Die Gesundheitsbehörden auf der Insel luden gestern alle über 50-Jährigen und jüngere Menschen mit gesundheitlichen Vorbelastungen zur baldigen Impfung ein. Man solle bis spätestens Montag einen Termin für die erste Dosis vereinbaren, hieß es. Im April wird es erklärtermaßen zu einem Engpass kommen. Einerseits haben die Hersteller weniger Dosen in Aussicht gestellt, andererseits müssen nun zunehmend größere Zahlen all jener ihre zweite Dosis erhalten, die im Januar ihren ersten Pieks bekamen.

Gegen den anfänglichen Protest der Hersteller hatten die britischen Verantwortlichen zur Jahreswende das Intervall zwischen erster und zweiter Impfung von drei Wochen auf bis zu zwölf Wochen vergrößert. Dadurch konnten bis Dienstag 42,2 Prozent aller Briten mindestens einmal gegen SARS-CoV-2 immunisiert werden, darunter mehr als die Hälfte aller Erwachsenen. Bei den über 70-Jährigen lag die Impfquote bei 95 Prozent. Im vergleichbar großen Frankreich hat 9,7 Prozent der Bevölkerung eine Immunisierung erhalten, in Deutschland betrug die Rate 9,5 Prozent. Allerdings haben dort mehr Menschen (4,2 Prozent) bereits beide Dosen erhalten als im Königreich (3,7).

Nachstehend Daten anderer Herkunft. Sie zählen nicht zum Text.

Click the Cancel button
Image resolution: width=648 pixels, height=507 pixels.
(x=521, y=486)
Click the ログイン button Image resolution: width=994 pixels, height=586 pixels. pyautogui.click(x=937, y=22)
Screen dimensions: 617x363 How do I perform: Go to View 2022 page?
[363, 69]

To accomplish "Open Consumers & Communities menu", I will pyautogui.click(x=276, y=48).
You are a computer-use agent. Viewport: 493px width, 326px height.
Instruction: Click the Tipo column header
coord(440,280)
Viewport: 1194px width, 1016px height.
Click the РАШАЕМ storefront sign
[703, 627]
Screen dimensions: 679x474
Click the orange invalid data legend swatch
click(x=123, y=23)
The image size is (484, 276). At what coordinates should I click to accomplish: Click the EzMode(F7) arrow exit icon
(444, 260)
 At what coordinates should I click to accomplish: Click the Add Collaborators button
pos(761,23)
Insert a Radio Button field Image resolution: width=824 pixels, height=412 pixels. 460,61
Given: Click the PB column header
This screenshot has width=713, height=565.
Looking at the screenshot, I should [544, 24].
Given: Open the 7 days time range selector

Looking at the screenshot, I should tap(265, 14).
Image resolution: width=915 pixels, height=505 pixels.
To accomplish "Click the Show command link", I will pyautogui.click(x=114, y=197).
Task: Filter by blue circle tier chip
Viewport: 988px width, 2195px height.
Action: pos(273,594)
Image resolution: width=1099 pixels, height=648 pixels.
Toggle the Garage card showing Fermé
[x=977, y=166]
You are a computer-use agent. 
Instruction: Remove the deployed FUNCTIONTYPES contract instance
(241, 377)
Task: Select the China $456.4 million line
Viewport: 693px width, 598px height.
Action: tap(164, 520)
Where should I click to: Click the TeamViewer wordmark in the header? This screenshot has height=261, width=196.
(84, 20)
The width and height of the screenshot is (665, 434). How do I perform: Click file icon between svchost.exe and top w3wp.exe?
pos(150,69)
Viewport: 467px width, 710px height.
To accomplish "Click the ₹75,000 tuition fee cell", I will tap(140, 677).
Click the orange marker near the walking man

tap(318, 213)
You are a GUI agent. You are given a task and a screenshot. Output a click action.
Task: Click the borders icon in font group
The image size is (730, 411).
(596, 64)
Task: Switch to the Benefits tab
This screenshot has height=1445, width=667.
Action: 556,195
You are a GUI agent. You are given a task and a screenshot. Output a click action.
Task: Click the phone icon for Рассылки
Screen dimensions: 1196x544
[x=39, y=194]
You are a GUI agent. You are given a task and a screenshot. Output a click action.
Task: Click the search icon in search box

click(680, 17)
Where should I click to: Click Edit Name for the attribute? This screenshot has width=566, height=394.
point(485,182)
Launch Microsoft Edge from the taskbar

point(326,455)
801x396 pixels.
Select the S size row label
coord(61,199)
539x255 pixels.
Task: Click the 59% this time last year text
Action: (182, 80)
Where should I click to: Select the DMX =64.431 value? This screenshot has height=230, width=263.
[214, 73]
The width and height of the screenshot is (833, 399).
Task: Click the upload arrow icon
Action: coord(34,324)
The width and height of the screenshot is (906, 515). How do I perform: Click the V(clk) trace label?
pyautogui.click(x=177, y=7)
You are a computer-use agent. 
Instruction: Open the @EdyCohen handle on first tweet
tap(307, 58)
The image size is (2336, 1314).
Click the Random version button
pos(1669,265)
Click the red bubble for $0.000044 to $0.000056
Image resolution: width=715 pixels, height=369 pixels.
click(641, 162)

Jetzt brauchen wir von den Politikern Staatskunst und Diplomatie

Jeremy Farrar, Gesundheitsforwscher

Unterdessen haben führende Wissenschaftler auf der Insel vor einer Fortsetzung des Impfdisputs gewarnt. Professor Anthony Harnden von der Uni Oxford mahnte das Königreich und die EU zur Zusammenarbeit. „Wir dürfen nicht vergessen, dass wir uns einer globalen Pandemie befinden“, sagte der Spezialist für die öffentliche Gesundheit der BBC. Jeremy Farrar vom milliardenschweren Wellcome Trust, einer Stiftung zur Gesundheitsforschung, lobte den länderübergreifenden Beitrag von Wissenschaftlern bei der Bekämpfung von Covid-19. „Jetzt brauchen wir von den Politikern Staatskunst und Diplomatie“, teilte Farrar mit und wandte sich ausdrücklich gegen Exportbeschränkungen. Im Gegenteil solle das Königreich nicht benötigte Impfstoffe freigeben, und zwar sowohl für den europäischen Kontinent wie für das Covax-System, mit dem Entwicklungsländer beliefert werden sollen. „Damit würde Großbritannien global gut dastehen.“

An die eigene Bevölkerung gerichtet, warnte Farrar vor neuen Mutationen. Der zuletzt heiß diskutierte Sommerurlaub an südlichen Stränden müsse deshalb vorläufig noch zurückstehen. Denn vielen EU-Ländern stehe in den kommenden „ein, zwei Monaten“ durch die aggressiveren Mutanten aus England und Südafrika eine ähnlich harte Zeit bevor, wie sie die Insel zu Jahresbeginn durchlitten hat. Im Januar waren Zehntausende von Neuinfektionen und rund 1.000 Tote an der Tagesordnung. Mittlerweile verzeichnet die Insel durchschnittlich etwa 5.000 positive Corona-Tests sowie 82 Verstorbene pro Tag.